Fun things I've been reading
Hi! Here are some fun reads that found me in recent weeks:
Ted Chiang wrote some interesting articles for the New Yorker on generative models and fiction writing. I appreciate the insights from an art practitioner; the arguments were a lot more specific from someone who also knows what it’s like to be standing over a make-believe world spread out on pieces of paper around the room and questioning their life choices at 2 A.M. (I’m guessing.)
When photography was first developed, I suspect it didn’t seem like an artistic medium because it wasn’t apparent that there were a lot of choices to be made; you just set up the camera and start the exposure. But over time people realized that there were a vast number of things you could do with cameras, and the artistry lies in the many choices that a photographer makes. It might not always be easy to articulate what the choices are, but when you compare an amateur’s photos to a professional’s, you can see the difference. So then the question becomes: Is there a similar opportunity to make a vast number of choices using a text-to-image generator?

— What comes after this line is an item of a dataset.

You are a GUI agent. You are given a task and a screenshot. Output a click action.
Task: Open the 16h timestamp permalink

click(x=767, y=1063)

In his article, his answer is no. I’m not so sure. Chiang brings up the work of Bennett Miller, who generated more than a hundred thousand images with DALL-E to exhibit twenty but couldn’t repeat the project with updated models. Chiang writes this is not an intended or profitable use case of DALL-E, so this is a fluke. But what if Miller had his own, even locally hosted generative model?
The lawsuit between Sarah Andersen (a cartoonist and illustrator) and Stability AI, Midjourney, et., has reached the ‘get the popcorn’ stage. As the judge wrote:
Midjourney does not identify a dispositive legal argument that was ignored, it simply dislikes my conclusion.

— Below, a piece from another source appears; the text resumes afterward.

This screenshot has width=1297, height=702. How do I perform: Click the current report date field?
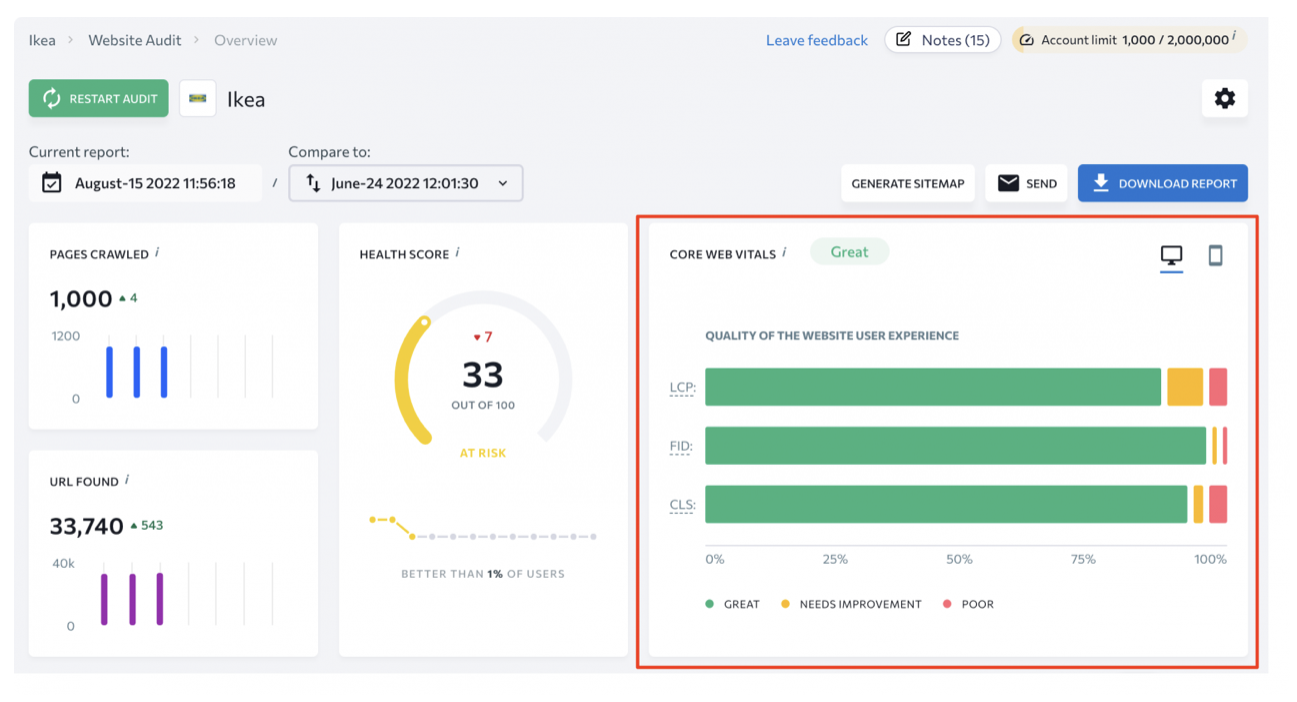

Two books I’m currently reading from serious people:
Unmasking AI from Dr. Joy Buolamwini about the ‘coded gaze’ and how AI models reflect “both the aspirations and the limitations of the people who create them.”
The New Breed by Kate Darling on how relating to robots as animals, instead of mechanical humans that will replace us, would be both more helpful and accurate.
That’s it for today. Enjoy pumpkin soup season!